Os Estados Unidos divulgaram um relatório acusando o Brasil e cerca de quarenta países de facilitar a evasão de tarifas de importação americanas. O documento, intitulado “O Grande Esquema do Transbordo”, classifica as nações em diferentes níveis de envolvimento com a China.
Brasília foi inserida no grupo de “Nível 2”, denominado “Integração Econômica Significativa”. Este grupo inclui Turquia, Vietnã, Tailândia, Indonésia e Malásia. Segundo o relatório, esses países realizam volumes grandes de transbordo ilegal, integrando-se às cadeias de oferta e plataformas logísticas chinesas.

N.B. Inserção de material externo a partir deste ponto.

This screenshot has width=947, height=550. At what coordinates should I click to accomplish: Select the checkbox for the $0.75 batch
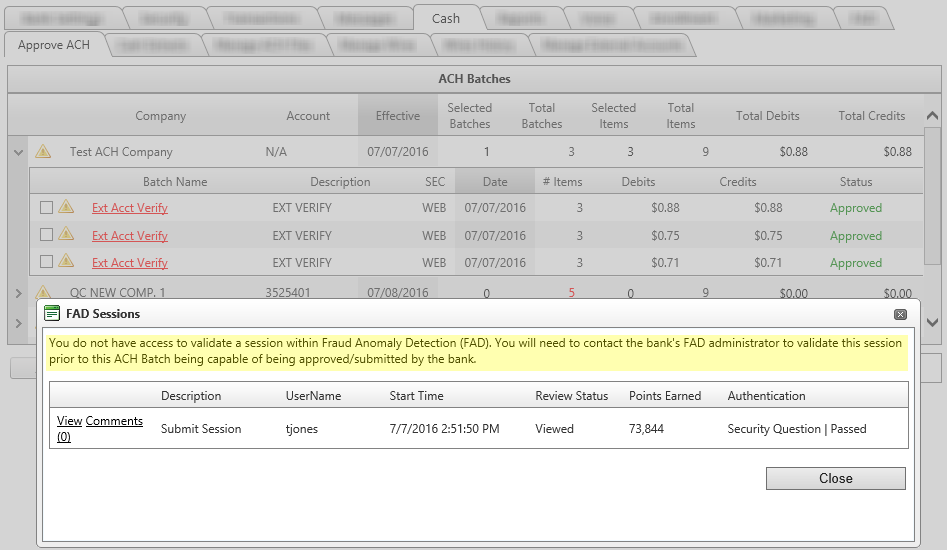pyautogui.click(x=46, y=235)
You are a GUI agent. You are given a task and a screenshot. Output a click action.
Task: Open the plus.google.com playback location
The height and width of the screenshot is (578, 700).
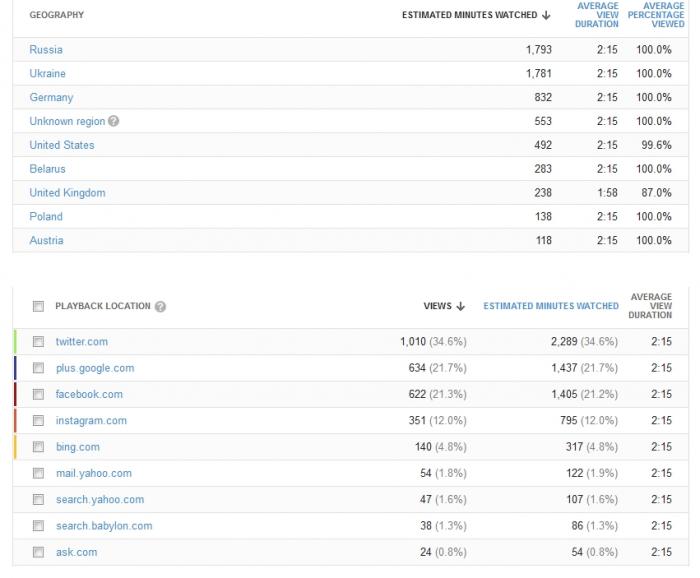95,368
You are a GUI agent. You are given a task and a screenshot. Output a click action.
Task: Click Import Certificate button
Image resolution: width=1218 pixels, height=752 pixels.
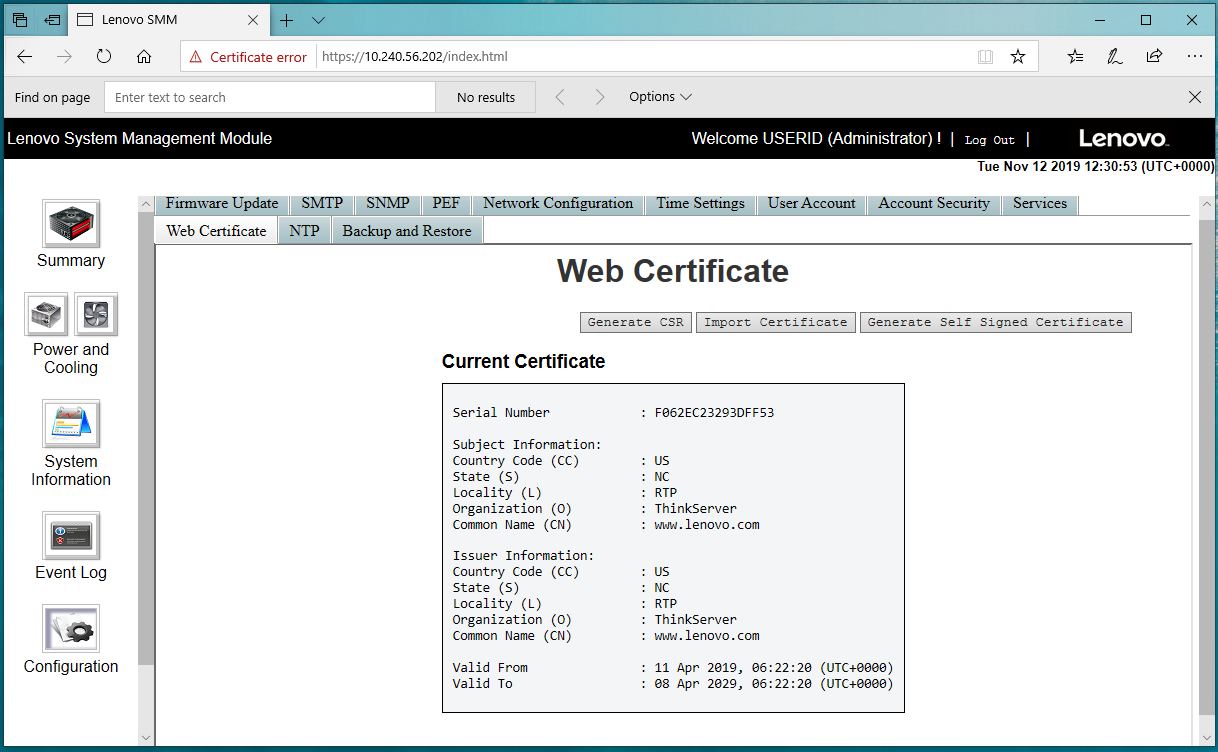coord(776,322)
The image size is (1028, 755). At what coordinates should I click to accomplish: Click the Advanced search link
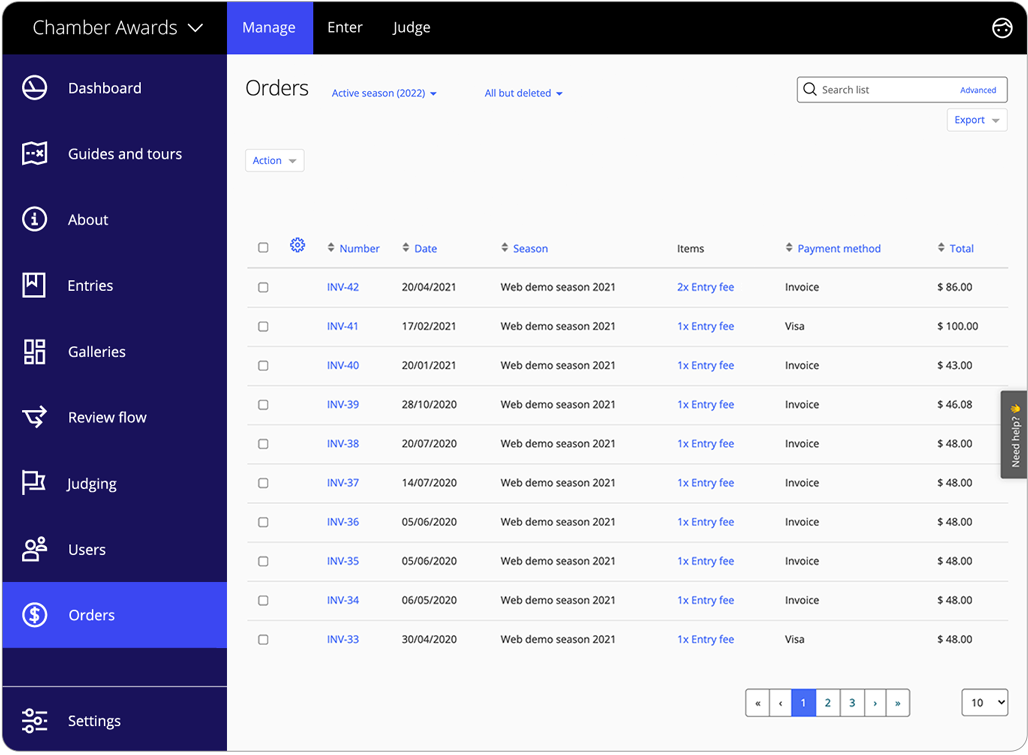tap(978, 90)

O documento aponta que o Brasil faz parte dos “Corredores Latino-Americanos” para redirecionamento de produtos nos oceanos Pacífico e Atlântico. A acusação afirma que o país simula a transformação de mercadorias para alterar sua origem declarada, atuando como plataforma regional de produção e logística.

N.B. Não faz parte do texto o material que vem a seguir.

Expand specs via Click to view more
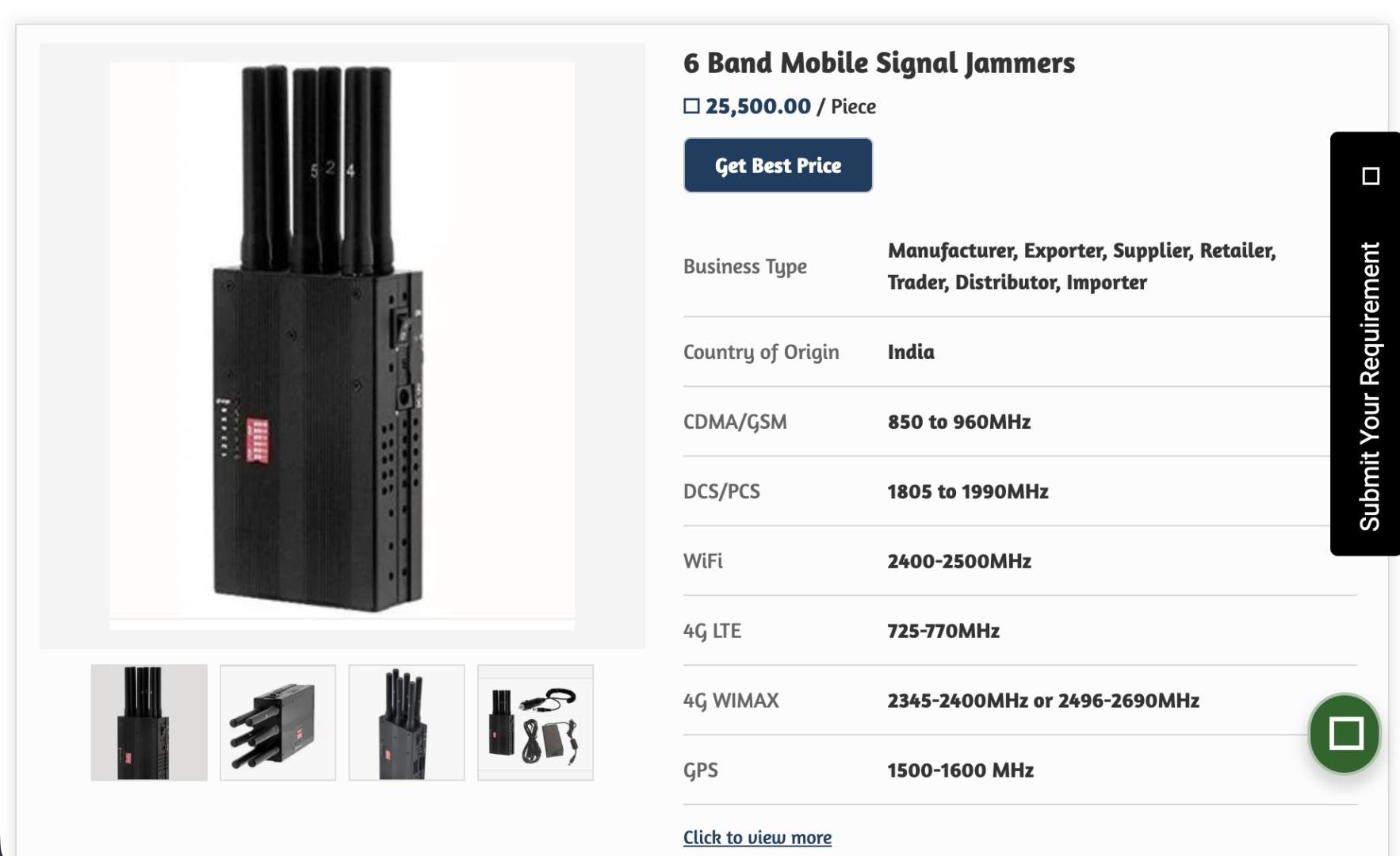Viewport: 1400px width, 856px height. tap(757, 837)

Outros países, como México, Canadá, União Europeia, Japão e Índia, estão no “Nível 1”, classificados como “Líderes de Escala Diversificados”. Esses blocos importam grandes volumes de bens chineses, mantendo bases industriais diversificadas. O risco de transbordo ilegal é visto como parte dos fluxos comerciais legítimos nesses locais.
As estimativas de bancos citadas no relatório indicam que as perdas causadas por essa prática variam entre US$ 40 bilhões e US$ 300 bilhões anualmente. O assessor econômico do governo Trump, Peter Navarro, comentou que o ato configura um esforço deliberado para evitar tarifas.